--- WHAT IS BEING ASKED ---
Retype each of the following records verbatim.
___
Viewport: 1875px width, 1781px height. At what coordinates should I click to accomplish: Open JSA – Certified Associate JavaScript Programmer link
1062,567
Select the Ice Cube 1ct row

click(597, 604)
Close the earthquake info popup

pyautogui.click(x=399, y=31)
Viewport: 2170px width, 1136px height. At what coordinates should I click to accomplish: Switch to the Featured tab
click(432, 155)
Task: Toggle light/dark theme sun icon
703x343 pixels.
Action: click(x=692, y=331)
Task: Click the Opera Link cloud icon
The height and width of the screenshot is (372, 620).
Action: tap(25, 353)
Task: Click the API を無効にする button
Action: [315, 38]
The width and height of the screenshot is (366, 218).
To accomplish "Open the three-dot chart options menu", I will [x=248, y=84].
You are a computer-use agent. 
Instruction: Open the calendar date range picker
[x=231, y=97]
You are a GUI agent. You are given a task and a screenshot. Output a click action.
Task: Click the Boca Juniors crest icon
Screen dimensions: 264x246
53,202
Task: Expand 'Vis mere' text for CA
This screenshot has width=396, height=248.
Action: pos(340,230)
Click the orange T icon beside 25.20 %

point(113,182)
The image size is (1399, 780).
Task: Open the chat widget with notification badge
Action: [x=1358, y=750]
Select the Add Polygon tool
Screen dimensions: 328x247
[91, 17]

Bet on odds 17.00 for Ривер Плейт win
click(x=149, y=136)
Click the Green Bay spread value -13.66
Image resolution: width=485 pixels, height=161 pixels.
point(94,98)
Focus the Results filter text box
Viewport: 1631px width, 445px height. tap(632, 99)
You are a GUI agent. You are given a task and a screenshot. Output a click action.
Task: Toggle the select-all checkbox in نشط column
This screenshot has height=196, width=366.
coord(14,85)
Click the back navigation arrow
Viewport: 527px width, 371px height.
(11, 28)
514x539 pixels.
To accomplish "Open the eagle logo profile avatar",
___
--- FINAL RESULT ---
Viewport: 1875px width, 1781px height. At what coordinates should I click to accomplish: Open JSA – Certified Associate JavaScript Programmer link
1062,567
Select the Ice Cube 1ct row

click(597, 604)
Close the earthquake info popup

pyautogui.click(x=399, y=31)
Viewport: 2170px width, 1136px height. At what coordinates should I click to accomplish: Switch to the Featured tab
click(432, 155)
Task: Toggle light/dark theme sun icon
703x343 pixels.
Action: click(x=692, y=331)
Task: Click the Opera Link cloud icon
The height and width of the screenshot is (372, 620).
Action: tap(25, 353)
Task: Click the API を無効にする button
Action: [315, 38]
The width and height of the screenshot is (366, 218).
To accomplish "Open the three-dot chart options menu", I will [x=248, y=84].
You are a computer-use agent. 
Instruction: Open the calendar date range picker
[x=231, y=97]
You are a GUI agent. You are given a task and a screenshot. Output a click action.
Task: Click the Boca Juniors crest icon
Screen dimensions: 264x246
53,202
Task: Expand 'Vis mere' text for CA
This screenshot has width=396, height=248.
Action: pos(340,230)
Click the orange T icon beside 25.20 %

point(113,182)
The image size is (1399, 780).
Task: Open the chat widget with notification badge
Action: [x=1358, y=750]
Select the Add Polygon tool
Screen dimensions: 328x247
[91, 17]

Bet on odds 17.00 for Ривер Плейт win
click(x=149, y=136)
Click the Green Bay spread value -13.66
Image resolution: width=485 pixels, height=161 pixels.
point(94,98)
Focus the Results filter text box
Viewport: 1631px width, 445px height. tap(632, 99)
You are a GUI agent. You are given a task and a screenshot. Output a click action.
Task: Toggle the select-all checkbox in نشط column
This screenshot has height=196, width=366.
coord(14,85)
Click the back navigation arrow
Viewport: 527px width, 371px height.
(11, 28)
514x539 pixels.
To accomplish "Open the eagle logo profile avatar",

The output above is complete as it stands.